Andacht „Gott spricht: Siehe, ich mache alles neu!“ Offenbarung 21,5
Wer wünscht sich nicht manchmal in seinem Leben, dass bestimmtes „neu“ werden könnte: eine Situation, eine Beziehung, vielleicht sogar Aspekte an einem selbst oder gar manche Vergangenheit? Mitten in diese Sehnsucht hinein spricht die Jahreslosung, dass tatsächlich etwas neu werden kann. Doch wenn wir nach Veränderung suchen, gerade am Jahreswechsel, meinen wir oft, wir müssten uns mehr anstrengen, optimieren, verbessern und gute Vorsätze endlich einhalten. Aber das Evangelium Jesu Christi nimmt uns diesen Druck. Denn das wirklich Neue kommt nicht aus eigener Anstrengung, sondern es kommt von Gott, von dem, der auf dem Thron sitzt. Derjenige, der gutes Neues schafft, sind also nicht wir, es ist unser liebender Vater im Himmel. 

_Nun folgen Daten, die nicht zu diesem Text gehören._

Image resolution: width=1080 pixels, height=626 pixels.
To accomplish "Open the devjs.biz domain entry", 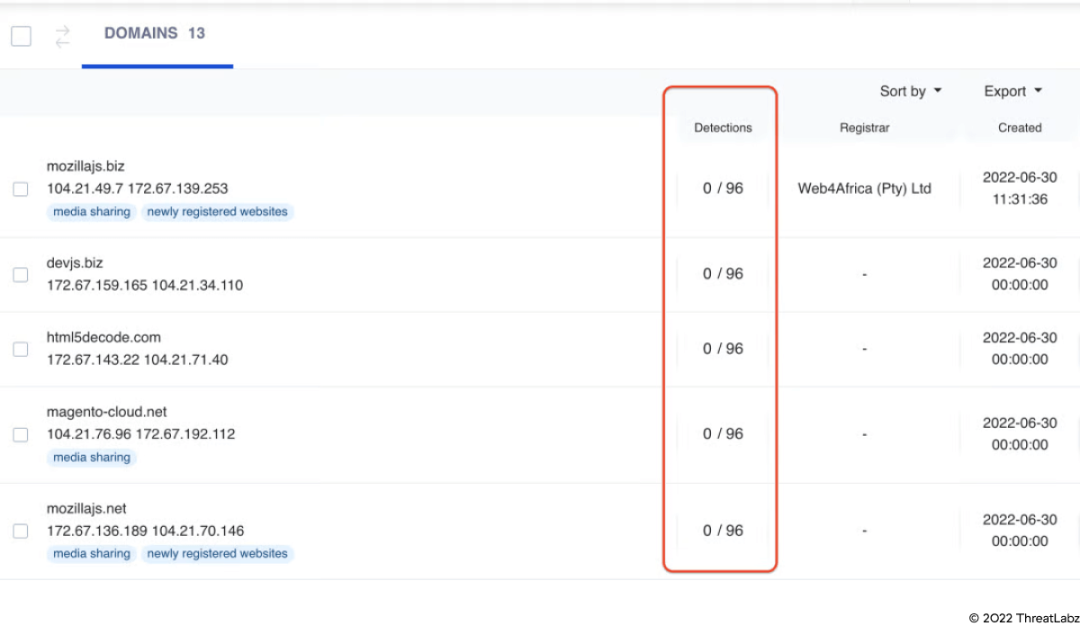I will point(75,263).
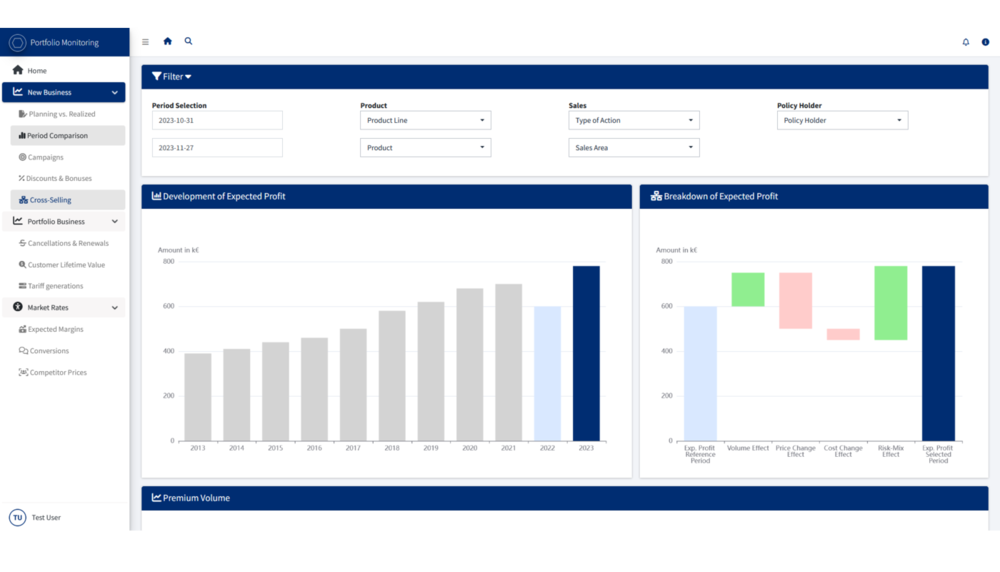Click the info circle icon
Image resolution: width=1000 pixels, height=572 pixels.
point(985,42)
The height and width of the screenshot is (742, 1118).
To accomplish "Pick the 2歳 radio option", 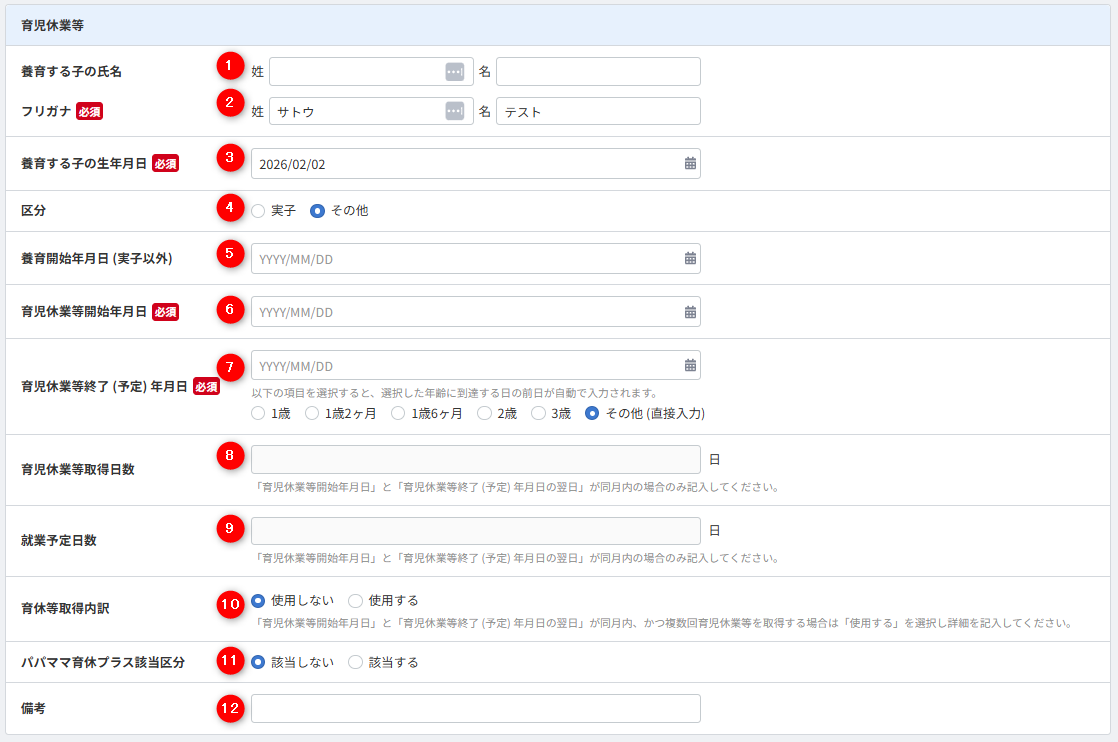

Das griechische Wort, das hier mit „neu“ übersetzt wird, meint weit mehr als eine Reparatur oder Ausbesserung. Es beschreibt eine tiefgreifende Verwandlung, etwas, das wirklich von Grund auf neu wird. Das lässt sich anschaulich machen mit einem schönem Bild: Eine Raupe wird zum Schmetterling. Die Raupe wird nicht repariert, nicht ein bisschen ausgebessert, nicht optimiert. Sie wird verwandelt. Das Neue ist der Schmetterling, ohne das Vorherige zu verwerfen, - es gehört irgendwie dazu. Genau so meint die Jahreslosung Neuwerden: nicht ein paar Verbesserungen, sondern echte und tiefgreifende Verwandlung.
Manchmal verunsichert es uns, dass wir Gottes Veränderung an anderen oder an uns selbst nicht so sehen, wie wir es gerne hätten. Oft wünschen wir uns sichtbare Zeichen, klare Hinweise, schnelle Ergebnisse. Doch was mich tröstet und mir hilft: gute Veränderungen geschehen selten von heute auf morgen, sondern im Laufe der Zeit. Und solche Veränderungsprozesse beginnen in unserem Inneren, im Herzen. Zunächst verborgen, unscheinbar, unsichtbar – so wie die Verwandlung der Raupe im Kokon – wirkt Gott häufig auch an uns.
Dabei können durchaus manche Höhen und manche Tiefen unseres Lebensweges bewusste Werkzeuge Gottes sein, mit denen er an uns arbeitet, uns formt, uns innerlich reifen und heil werden lassen möchte. Manches an innerer Erneuerung und Heilung können wir schon in diesem Leben sehen und schmecken. Manches aber bleibt zunächst offen, doch es wird, wenn wir eines Tages im Himmel sein werden, seinen krönenden und triumphierenden Abschluss finden. Dann wird die letzte Träne geheilt und jeder Makel beseitigt sein. Und mit dieser Hoffnung können wir zuversichtlich in das neue Jahr gehen: weil wir wissen, Gott kommt mit uns zurecht und hat gute Pläne und Gedanken mit jedem Einzelnen. Er vollendet, was er begonnen hat.